Derivado del proceso arancelario que impuso el gobierno de Estados Unidos de América a México, Canadá y otros países, respecto a la importación de aceros y aluminios, en Tlaxcala ya se registran estragos en materia de empleo.
Y es que esta medida que ya se ha establecido en un 50 por ciento de aumento arancelario impacta en el precio de electrodomésticos y productos electrónicos como refrigeradores, lavadoras, estufas, teléfonos celulares, pantallas, computadoras, microondas, hornos, entre otros.
En este rubro de producción, la planta Schneider Electric inició desde el mes de marzo una ola de despidos que en su primera etapa fue de 500 empleos menos, mientras que en recientes fechas, y hasta ahora, se contabilizan cerca de mil 800 despidos.

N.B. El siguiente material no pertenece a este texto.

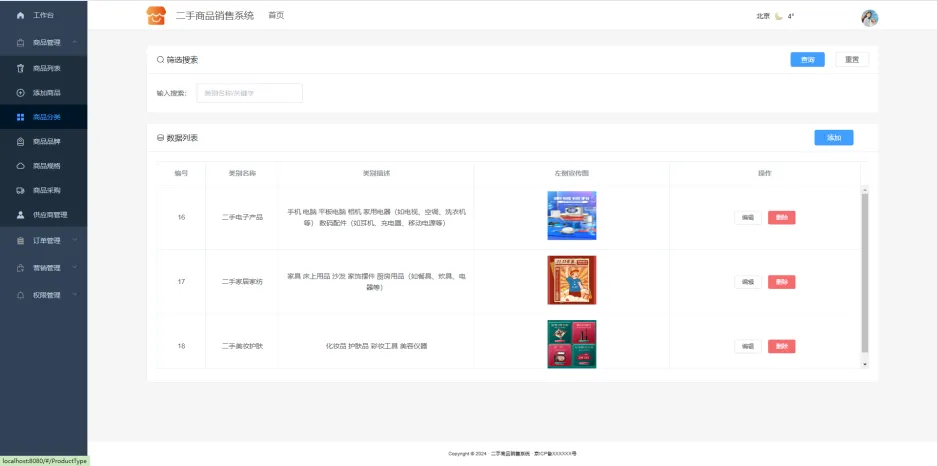Select 商品分类 in the sidebar menu

[46, 117]
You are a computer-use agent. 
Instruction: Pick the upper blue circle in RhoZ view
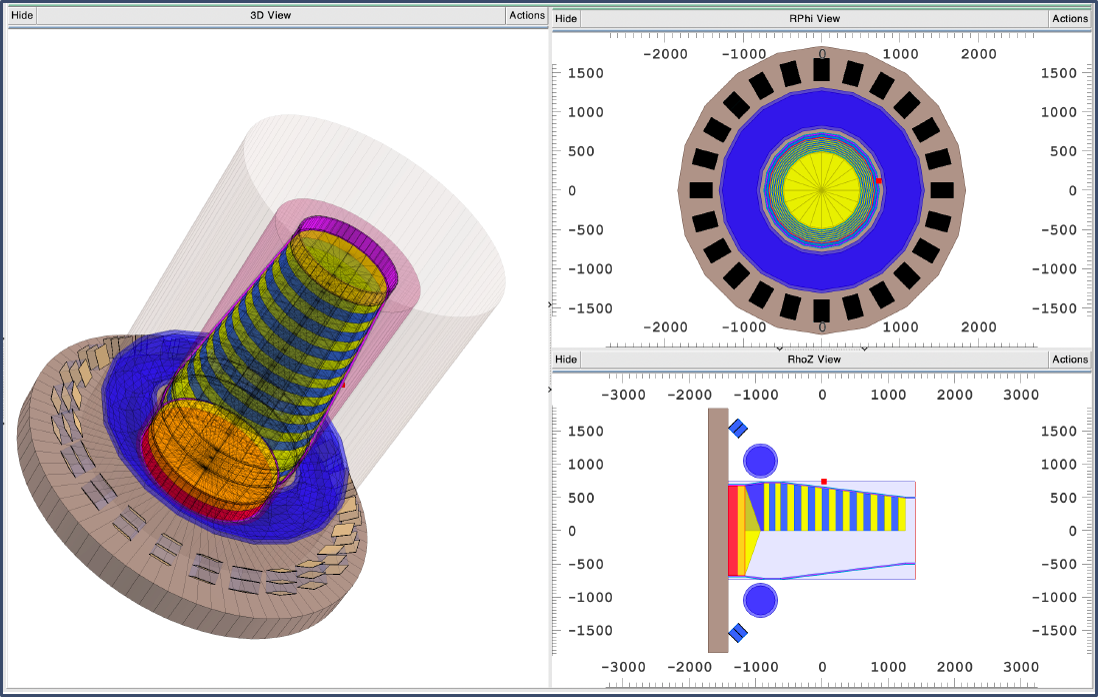[761, 460]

Lo anterior, en voz de los empleados, es una estrategia que ha afectado a los trabajadores con menor antigüedad y la empresa busca quedarse con una planta laboral de 800 tlaxcaltecas.
Esto como parte de la difícil situación que ha dejado la imposición de aranceles de Estados Unidos, lo que a primera vista ha impactado ya en los empleos que se generan en la industria tlaxcalteca.
Es de recordar que en el mes de mayo del año 2023, esta industria de componentes eléctricos amplió sus instalaciones y capacidad productiva, sin embargo, hoy buscan minimizar el impacto económico que reflejan los impuestos de exportación hacía Estado Unidos.
Además de este impacto negativo en los empleos, también se considera aumentos en materiales para la construcción como la varilla, además de productos envasados en aluminio como refrescos, jugos y cervezas.